Rep. Jennifer Brown attempted to amend the bill, adding provisions similar to HB1501, where two teenagers who engage in a single instance of consensual sex that crosses the age-of-consent boundary would not result in a registrable offense. The amendment was torpedoed when another representative asked a question, implying that the amendment would protect first-time child rapists—ignoring the fact that Rep. Brown explicitly said it only applied to consensual acts.
The amendment was narrowly defeated by a voice vote. The bill was then put to a voice vote and passed overwhelmingly, with only a dozen or so nays.
On 2008-02-19, this bill passed out of the Criminal Justice and Public Safety Committee with a unanimous Inexpedient to Legislate recommendation and was placed on the consent calendar.
On 2008-03-05, the full House voted to kill it by voice vote. This bill is dead.
HB1501, titled “an act relative to the penalty for certain sexual assault cases where the perpetrator is under 21 years of age,” is a bill that would downgrade the penalties for statutory rape for an actor under 21 to a class A misdemeanor.
We support this bill, as it would lessen the penalties against harmless teenage experimentation. We don’t believe it goes far enough—such people would still be forced to register as sex-offenders—but it’s a good start.
HB1294, titled “an act establishing the offense of public urination or defecation,” is a bill that would end public urination being treated as a registrable sex crime. Currently, a person caught urinating in public will most likely be charged with indecent exposure, a sex crime. This bill creates a new offense of public urination, separate from indecent exposure.
We support this bill, as it will prevent completely harmless people from being placed on the sex-offender registry.
HB1133, titled “an act relative to the age of majority for purposes of pornography-related offenses,” is a bill to raise the age of consent with respect to pornography from 16 to 18.
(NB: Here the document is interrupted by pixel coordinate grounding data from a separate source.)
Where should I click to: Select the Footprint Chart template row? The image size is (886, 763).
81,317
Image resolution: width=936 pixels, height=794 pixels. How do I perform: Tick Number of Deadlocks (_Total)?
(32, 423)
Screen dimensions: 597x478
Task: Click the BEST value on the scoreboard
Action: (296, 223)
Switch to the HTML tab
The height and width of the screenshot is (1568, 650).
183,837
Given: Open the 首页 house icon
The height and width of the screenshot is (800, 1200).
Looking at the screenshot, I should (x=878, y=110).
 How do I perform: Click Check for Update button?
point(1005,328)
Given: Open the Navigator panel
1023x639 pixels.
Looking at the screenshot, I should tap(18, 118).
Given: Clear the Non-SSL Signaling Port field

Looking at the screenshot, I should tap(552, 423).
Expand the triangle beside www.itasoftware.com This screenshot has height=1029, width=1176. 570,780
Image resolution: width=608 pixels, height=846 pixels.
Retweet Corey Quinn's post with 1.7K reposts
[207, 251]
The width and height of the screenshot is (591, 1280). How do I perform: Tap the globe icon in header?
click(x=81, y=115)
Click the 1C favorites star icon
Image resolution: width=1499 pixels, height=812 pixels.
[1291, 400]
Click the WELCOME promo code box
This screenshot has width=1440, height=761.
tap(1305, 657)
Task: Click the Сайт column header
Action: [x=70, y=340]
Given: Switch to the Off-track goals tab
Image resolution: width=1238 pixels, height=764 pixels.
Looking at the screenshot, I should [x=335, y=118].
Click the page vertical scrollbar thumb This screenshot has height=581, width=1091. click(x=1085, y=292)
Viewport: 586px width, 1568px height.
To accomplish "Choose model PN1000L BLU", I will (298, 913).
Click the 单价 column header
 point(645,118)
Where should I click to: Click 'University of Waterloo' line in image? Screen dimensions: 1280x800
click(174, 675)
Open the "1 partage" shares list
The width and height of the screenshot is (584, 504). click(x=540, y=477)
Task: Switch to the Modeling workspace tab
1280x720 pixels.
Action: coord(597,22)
What happens to the material already out there that is now being declared illegal? What happens to the people currently in possession of such material, if they don’t dispose of it?
There have been several cases of teenagers photographing each other and then falling afoul of “child pornography” laws. This bill makes it possible for such travesties of justice to occur for an even longer period of time.
We oppose this bill, as it will increase the number of harmless individuals being convicted of sex crimes and appearing on the public registry as offenders against children.
By Annmarie Timmins, Monitor Staff (original article)
Lawmakers are considering vastly expanding the public sex offender registry to include not only more crimes like some Peeping-Tom incidents and indecent exposures, but also the names of people who’ve victimized adults. The public list now identifies only child molesters.
The proposed legislation, introduced in part to bring New Hampshire in line with federal requirements, would also allow the police to collect more information from offenders, including cell phone numbers, e-mail addresses, online screen names and DNA if it hasn’t already been collected.
The public hearing for this bill was held before the Criminal Justice and Public Safety Committee on 2008-02-05 at 10:30. Laurie, Jeremy, and Mark Warden attended, along with Denis Goddard, Research Director of the New Hampshire Liberty Alliance, and a few other NHLA activists.
Rep. Cynthia Dokmo testified to the committee first, explaining the purpose of HB1640 in detail. Mark Warden was the first member of the public to be called to testify, and he gave detailed testimony as to the money issues with this bill. An excerpt:—
With the latest appropriation out of Congress for [the Byrne Grant] program being slashed by 67%, the amount left for states and municipalities has decreased substantially. And of the money that will continue to come in, we only stand to lose 10% of the amount if we are not in compliance. By my estimation, that forfeited amount will only be about $75,000. Yet the fiscal note on this bill from the department states that these changes will cost over $116,000 the first year, along with additional costs of compliance and personnel ad infinitum.
Spending $116,000 to keep $75,000. Need more be said?